Code for this blog post can be found on GitHub at: https://github.com/longcao/reactive-streams-end-to-end-example.

For information on Reonomy, you can overview our product here.

Introduction: Reactive Streams

If you’ve had your ear to the ground in JVM land lately, especially in Scala, you may have heard the ✨reactive✨ buzzword being tossed around like it’s the panacea to all your ills (read: it isn’t).

Past the marketing hype, however, is a very real idea that may serve to solve your very real problems – the Reactive Streams initiative defines a interoperating specification for what is essentially dual-channel streaming: one channel for pushing elements of data, and another to propagate back demand signals to upstream senders. An analogy I like to think of in my head is like plumbing: elements of your data are like water molecules, and there is a possibility that you can break your pipes or systems if you were to pump too much water too fast through them, ergo the need for a backpressuremechanism which exists in the physical world as fluid pressure.

This, in combination with libraries that implement the specification, allows you to write your applications against a streaming standard where you focus on whatyou want to do with your stream of elements without having to drop down too much into the gritty details of how to stream. The motivation behind a JVM-wide standard becomes more clear when more and more libraries provide bindings for the specification: I, as a user of these libraries, am able to fit the pipes together even across JVM libraries for streaming without having to write adapters for a lower level streaming protocol between them myself.

While it’s been over a year since the release 1.0.0 of the reactive-streams spec, it still feels early in the lifetime of the reactive streams initiative. However, there are parts and libraries out there that you can cobble together today to do something of value. So, if you don’t consider yourself an early-ish adopter who’s okay with the myriad problems that may arise from that (breaking APIs, unoptimized performance, and other bugs), take this walkthrough with a grain of salt!
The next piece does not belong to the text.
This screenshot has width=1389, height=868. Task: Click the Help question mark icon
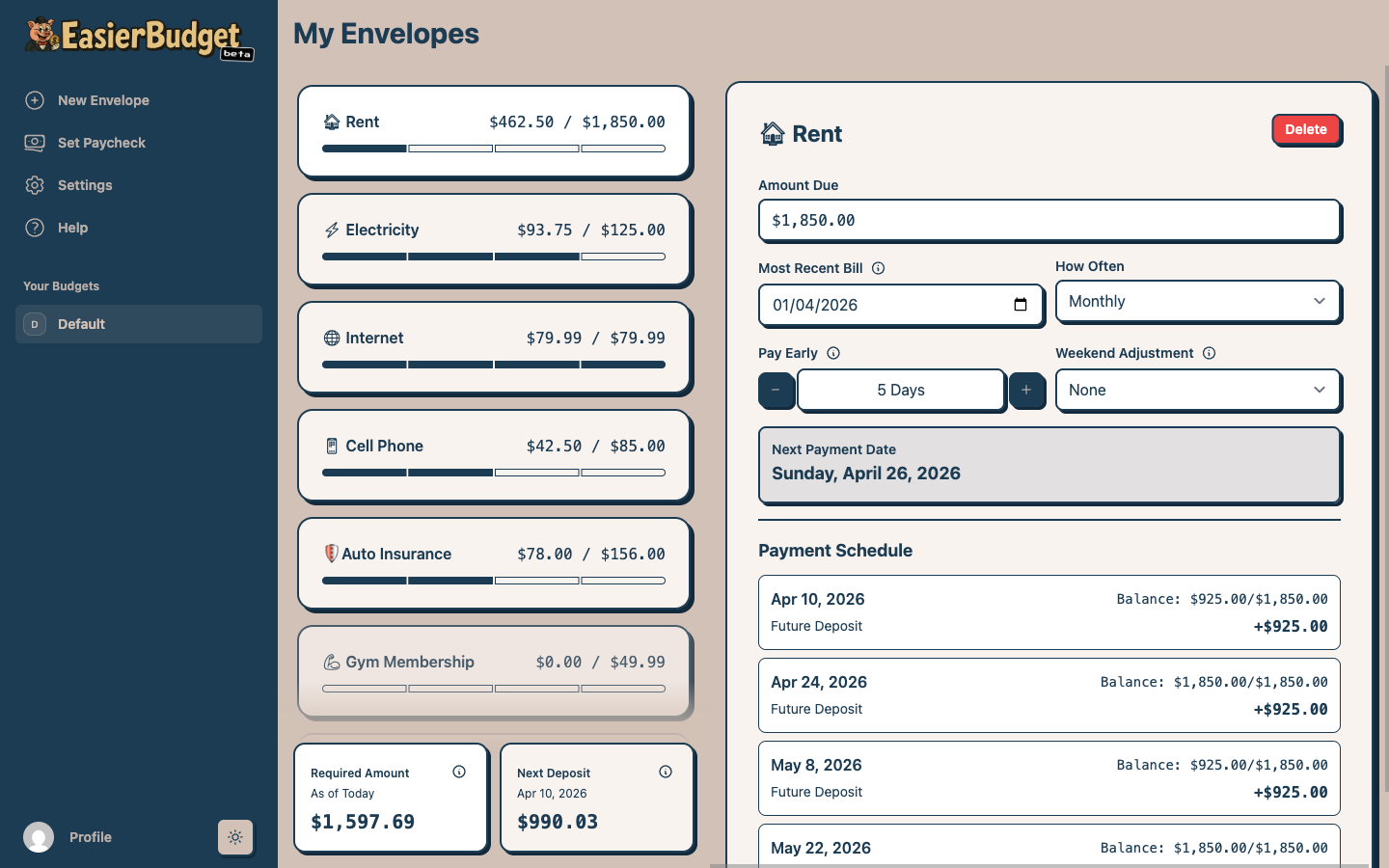point(35,228)
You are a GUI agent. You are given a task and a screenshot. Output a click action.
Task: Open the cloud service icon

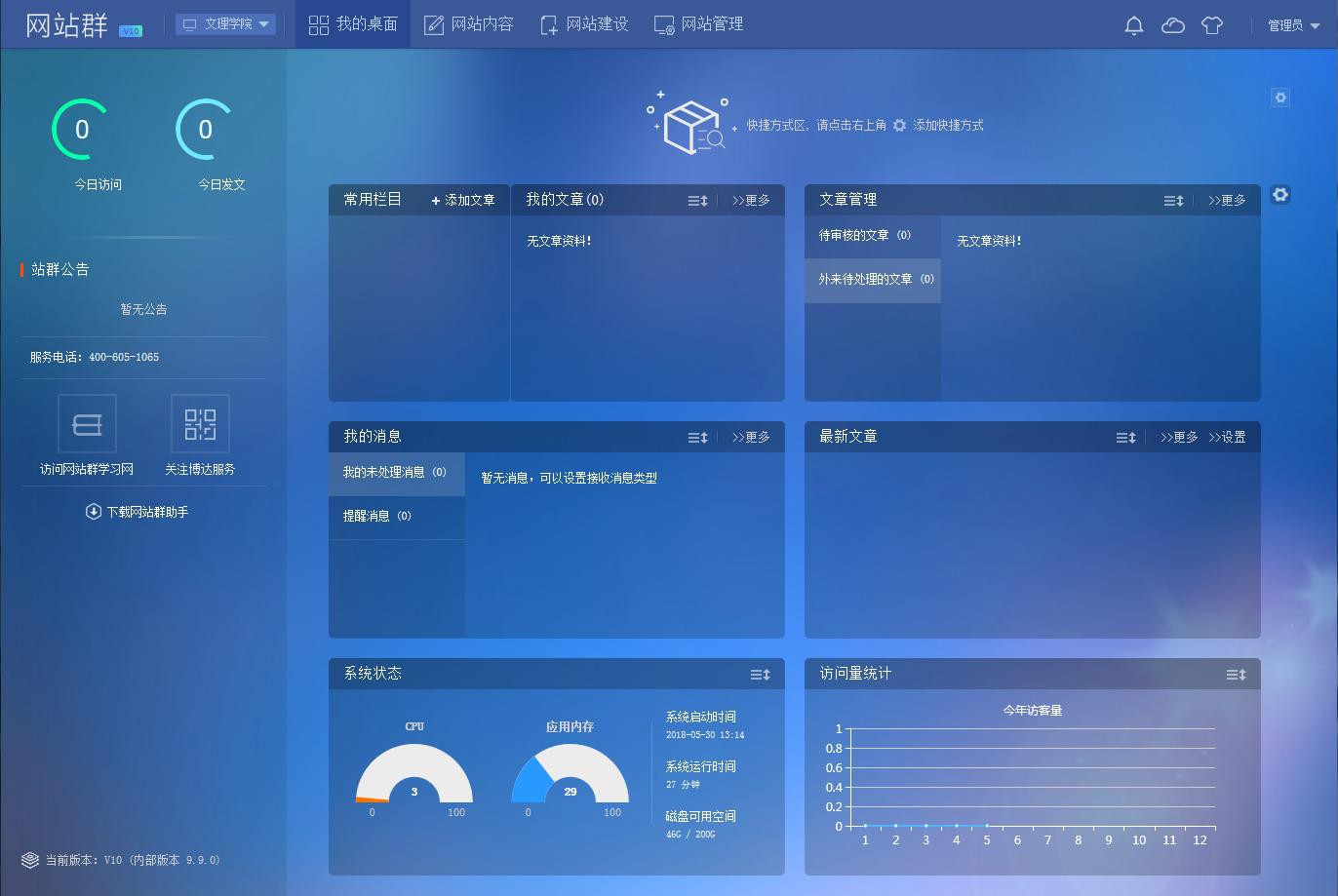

Sample Problem: Bulk Indexing Data

ironic big data streaming image

I like ironic images of “big data”, like this stream of meaningless binary digits.

Before I start go too far into describing a solution looking for a problem, let’s step back to outline an example scenario we need to architect. For example, a common situation in software is to store canonical data in a reliable RDBMS like PostgreSQL, which is great for most intents and purposes, like when you need SQL and your data isn’t huge. Supplementing this would be some kind of specialized search index that serves as a view upon that canonical data for when tradeoffs need to be made with speed, full-text search, and SQL.

In a concrete case, let’s outline some specifications for our problem, which is to bulk populate a search index from an RDBMS table:

  • We have a table in PostgreSQL populated with NYC taxi trip data that needs to be indexed in Elasticsearch for nebulously defined search reasons
  • We can’t assume we can hold the entire table in memory
  • We have some transformations/enriching of table records that need to be executed on the fly
  • Indexing should be reasonably fast (and tunable) without overwhelming the Elasticsearch cluster

You can probably guess that the prescribed solution for this simple case is to stream the table records from PostgreSQL to Elasticsearch as our bulk indexing operation.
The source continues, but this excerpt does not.